● **EXERCÍCIOS A RESOLVER**
- a) Segundo o texto sobre hedge funds, por que motivo é importante perceber as implicações de um mau desempenho desta classe? Responda em uma a três frases.
- b) Responda com base no texto sobre hedge funds:
(i) Em que publicação saiu o estudo "Hedge Fund Performance: End of an Era?"
(ii) A quantas questões principais pretende o estudo dar resposta?
(iii) Que retorno acumulado gerou a carteira de hedge funds entre 1997 e 2007?
- c) Transcreva do texto sobre hedge funds o trecho que começa em "Fonte: Financial Analysts" e termina em "portefólio 50-50 ações/obrigações.".

Análise à performance dos hedge funds

António Marques Dias, Catarina Quaresma, António Mello Vieira, Filipe Barreto, Virgilio Garcia, CFA, Nuno Sousa Pereira, Sixty Degrees.
António Marques Dias, Catarina Quaresma, António Mello Vieira, Filipe Barreto, Virgilio Garcia, CFA, Nuno Sousa Pereira, Sixty Degrees. Créditos: Vitor Duarte

TRIBUNA da equipa da Sixty Degrees.

No passado mês de junho, foi publicado no Financial Analysts Journal um estudo intitulado Hedge Fund Performance: End of an Era? pelos autores Nicolas P.B. Bollen, Juha Joenväärä e Mikko Kauppila. O estudo pretende validar a hipótese que tem vindo a ser avançada pelos media de que a performance relativa dos hedge funds sofreu uma deterioração ao longo da década seguinte à crise financeira global. Tendo em conta o volume de 5 biliões de dólares que ainda se encontra atualmente investido em hedge funds (Barth, Joenvaara, Kauppila e Wermers, 2021), torna-se relevante perceber as implicações de uma underperformance por parte desta classe. Assim sendo, o estudo pretende dar resposta a três questões principais:

  • A performance agregada relativa dos hedge funds diminuiu desde 2008 tal como reportado nos media?
  • Devem os investidores recorrer ao uso dos modelos desenvolvidos até hoje para selecionar um conjunto de hedge funds que registe outperformance?
  • Quais as explicações mais prováveis para a deterioração no desempenho dos hedge fundse quais as implicações para o investimento futuro nesta classe?

Relativamente à questão 1, o gráfico abaixo ilustra os resultados obtidos no estudo para o retorno acumulado de uma carteira constituída por todos os hedge funds disponíveis em cada mês, igualmente ponderados, e para o retorno acumulado de um portfolio 50-50 ações/obrigações.


Fonte: Financial Analysts Journal

Tal como se pode observar no painel A do gráfico acima, a carteira de hedge funds gerou um retorno acumulado de 225%, entre 1997-2007, superando claramente o portefólio 50-50 ações/obrigações que gerou um retorno acumulado de apenas 125%. Porém, o painel B ilustra uma alteração significativa no período seguinte, de 2008- 2016, com as duas séries próximas durante os anos da crise financeira global, mas a apresentar uma clara divergência a partir de meados de 2011, culminando numa performance acumulada de 25% para a carteira de hedge funds versus 70% para o portefólio 50-50 ações/obrigações.

● **REGISTOS**
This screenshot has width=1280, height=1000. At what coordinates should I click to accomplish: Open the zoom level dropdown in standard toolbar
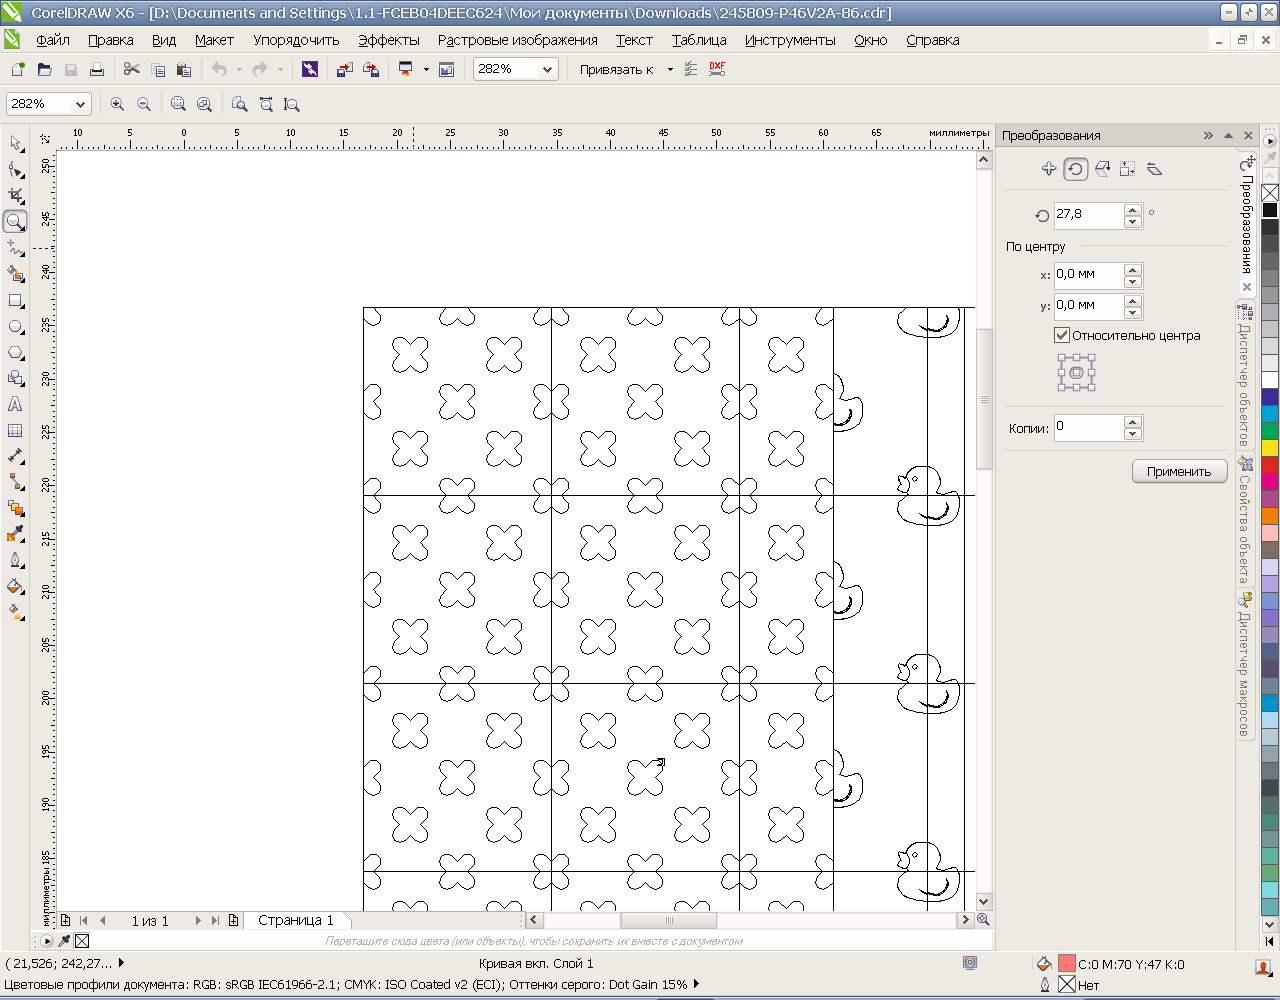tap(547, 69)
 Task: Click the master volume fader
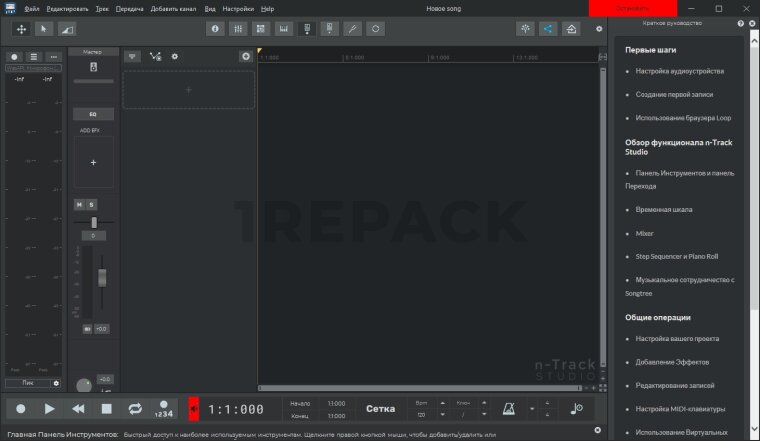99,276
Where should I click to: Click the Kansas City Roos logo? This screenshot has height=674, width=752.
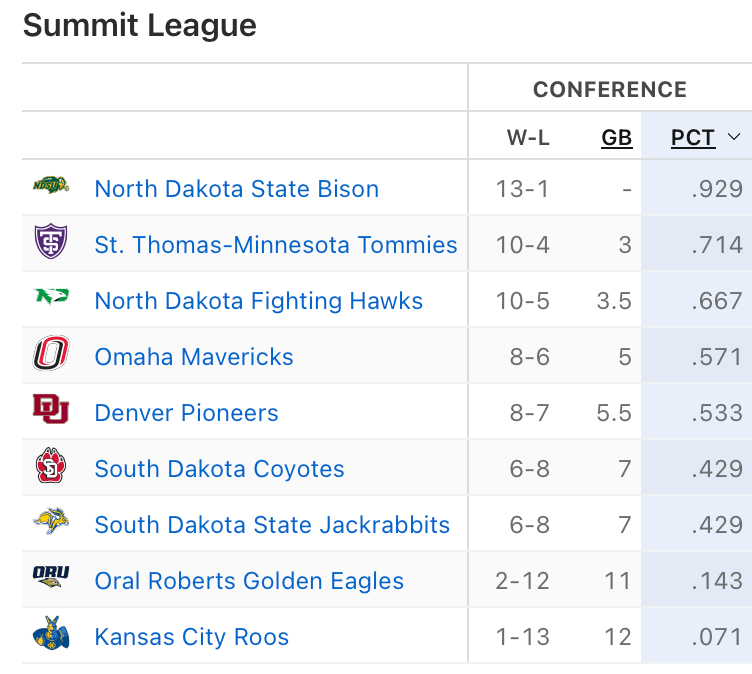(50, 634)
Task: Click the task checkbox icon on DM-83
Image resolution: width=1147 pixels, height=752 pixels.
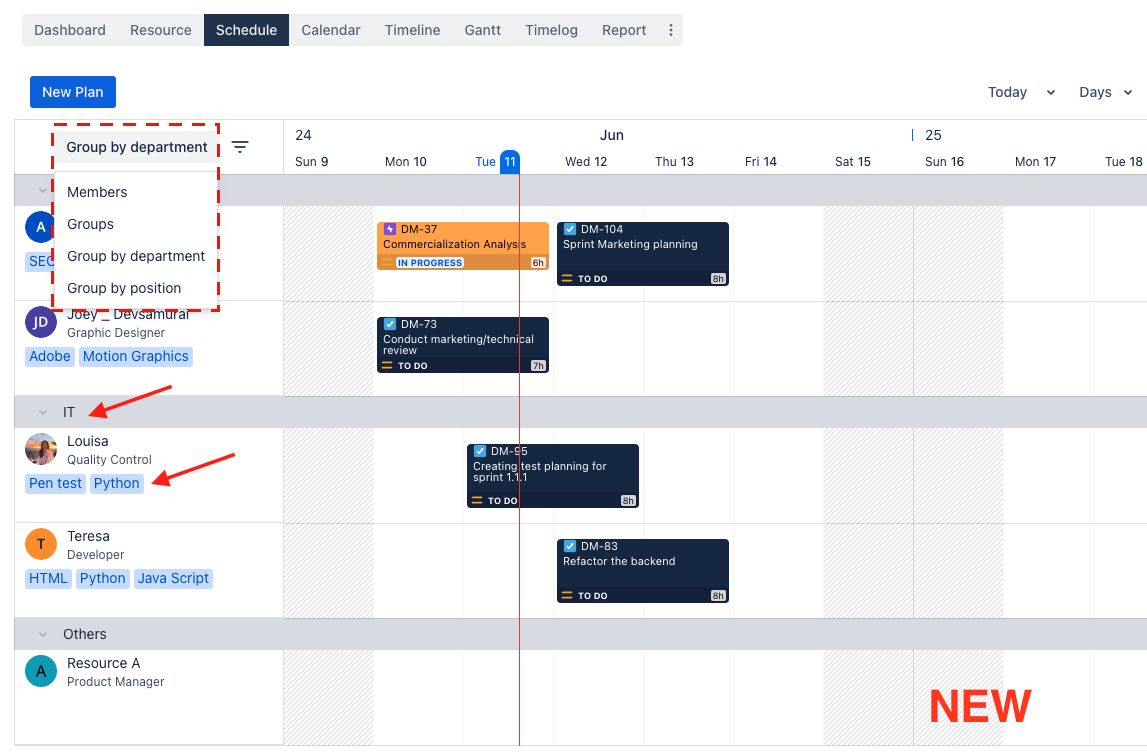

● **SOLUÇÕES**
- a) Porque ainda hoje se encontra investido em hedge funds um volume de 5 biliões de dólares.

- b)
(i) No Financial Analysts Journal.
(ii) A três questões.
(iii) Um retorno acumulado de 225%.

- c)
Fonte: Financial Analysts Journal

Tal como se pode observar no painel A do gráfico acima, a carteira de hedge funds gerou um retorno acumulado de 225%, entre 1997-2007, superando claramente o portefólio 50-50 ações/obrigações que gerou um retorno acumulado de apenas 125%. Porém, o painel B ilustra uma alteração significativa no período seguinte, de 2008- 2016, com as duas séries próximas durante os anos da crise financeira global, mas a apresentar uma clara divergência a partir de meados de 2011, culminando numa performance acumulada de 25% para a carteira de hedge funds versus 70% para o portefólio 50-50 ações/obrigações.